甲状腺乳头状癌(papillary thyroid carcinoma, PTC)是甲状腺癌中最常见的病理类型,约占全部甲状腺癌的80%,是近年备受关注的肿瘤之一,也是内分泌系统肿瘤研究的热点[1-2]。研究发现PTC的发病率呈现明显性别差异,女性约为男性的3倍,提示雌激素可能在PTC中具有重要作用[2-4]。
雌激素家族中发挥作用的主要分子形式为17β-雌二醇(17β-estradiol, E2)。雌激素与其相应的雌激素受体(estrogen receptor, ER)发生特异性结合而发挥各种生物学功能。ERα36是一种新型雌激素受体亚型,主要定位于细胞膜和细胞质[5]。研究发现ERα36主要介导非基因型效应的膜信号途径,在乳腺癌中与雌激素结合后,可迅速激活生长因子相关的下游信号转导事件[6],如MAPK/ERK和PI3-K/AKT信号通路,从而增强细胞增殖和侵袭转移能力。
PTC是一种雌激素相关肿瘤,根据相关文献,推断ERα36对PTC的发生、发展具有重要作用,但其在癌细胞中的表达情况和具体的分子机制尚缺乏相关研究。本研究采用免疫组化检测ERα36在人PTC组织标本中的表达,随后通过Western blot实验进一步检测PTC细胞中ERα36的表达,并深入探讨ERα36在PTC细胞中的相关信号通路,阐明ERα36介导雌激素促进PTC增殖的分子机制,表明ERα36可能作为PTC临床治疗和预后的一个潜在靶点而发挥重要作用,为PTC的靶向研究提供更多的理论依据。
1 材料与方法 1.1 材料所用PTC细胞株K-1和BCPAP由香港中文大学George G. Chen教授惠赠。收集重庆医科大学附属第二医院普外科经病理诊断为PTC的组织标本34例作为实验组,距肿瘤3 cm处的癌旁组织标本21例作为对照组。
1.2 主要试剂RPMI1640培养基和胎牛血清(fetal calf serum, FBS)购自美国Gibco公司。兔抗人ERα36多克隆抗体购自美国Cell Applications公司。鼠抗人ERK、AKT抗体、羊抗兔二抗、羊抗鼠二抗购自美国Santa Cruz公司。兔抗人β-actin抗体、BCA蛋白浓度测定试剂盒、SDS-PAGE凝胶配制试剂盒购自碧云天公司。
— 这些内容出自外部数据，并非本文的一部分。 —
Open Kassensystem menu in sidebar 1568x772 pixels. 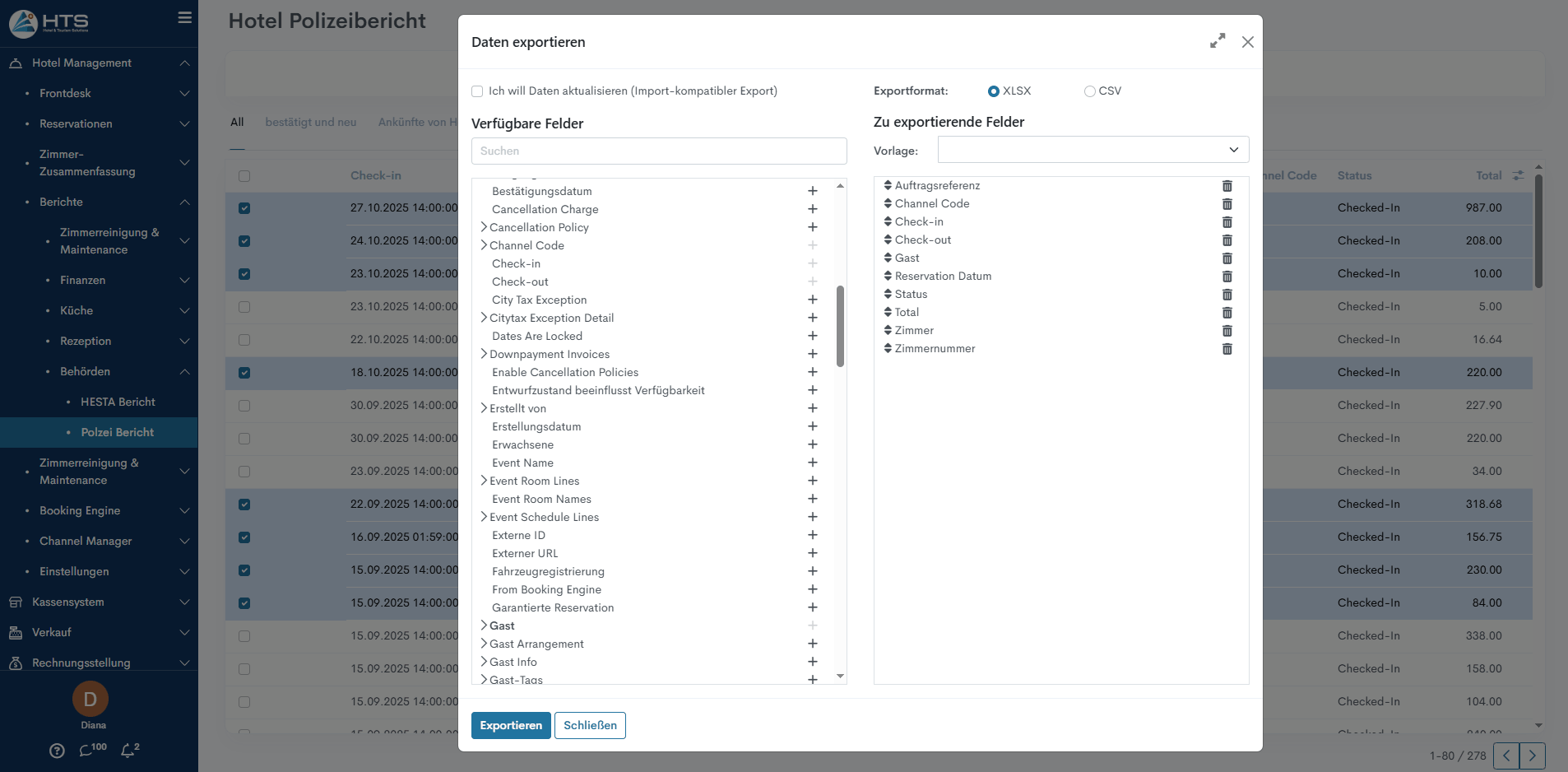pyautogui.click(x=68, y=602)
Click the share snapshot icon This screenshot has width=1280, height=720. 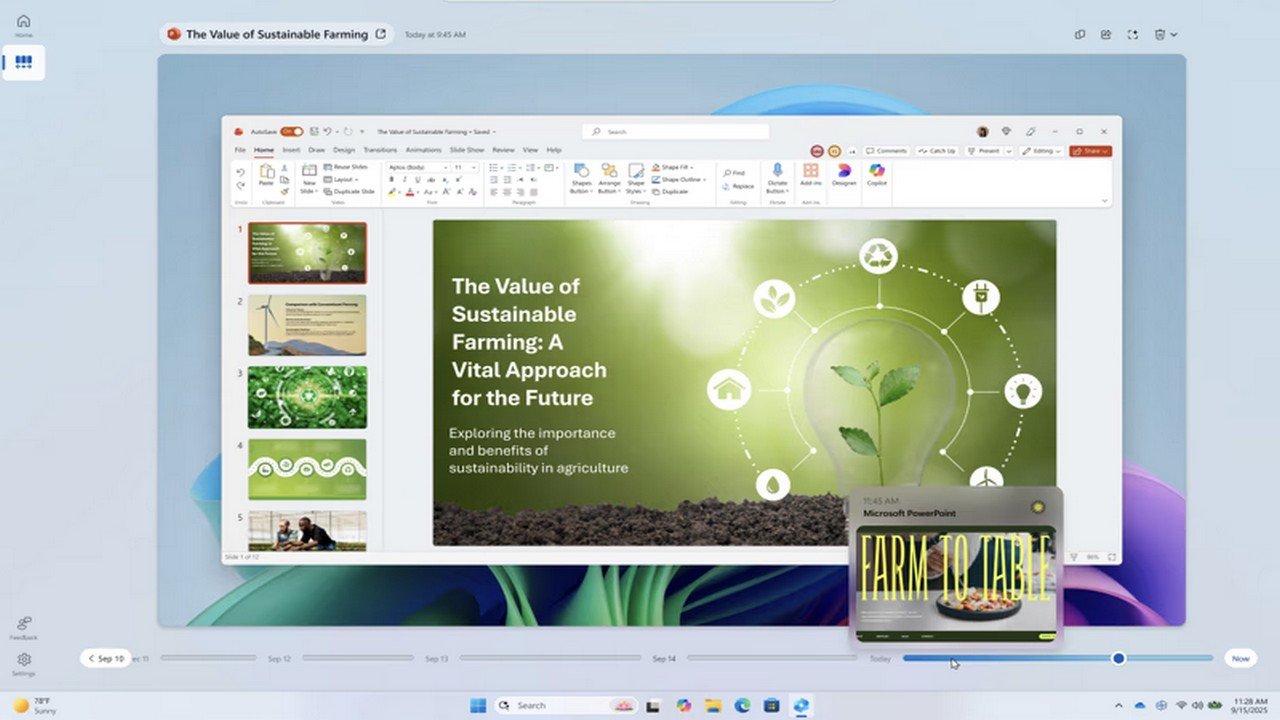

ICI182780、PD98059、LY294002、MTT试剂盒、DMSO、17β雌二醇购自美国Sigma公司。Lipofectamine RNAiMAX购自美国Invitrogen公司。免疫印迹化学发光剂ECL购自美国Millipore公司。预染蛋白Marker购自美国Bio-Rad公司。免疫组化(S-P)法试剂盒、DAB显色试剂盒购自北京中杉金桥公司。
1.3 细胞培养将PTC细胞株K-1和BCPAP贴壁培养于含10%FBS、100 μg/mL链霉素和100 U/mL青霉素的RPMI 1640培养基中,置于37 ℃、5%CO2饱和湿度孵育箱,常规培养,取对数生长期细胞进行实验。
1.4 siRNA转染根据Lipofectamine RNAiMAX使用说明书对BCPAP细胞进行转染,scrambled siRNA为阴性对照。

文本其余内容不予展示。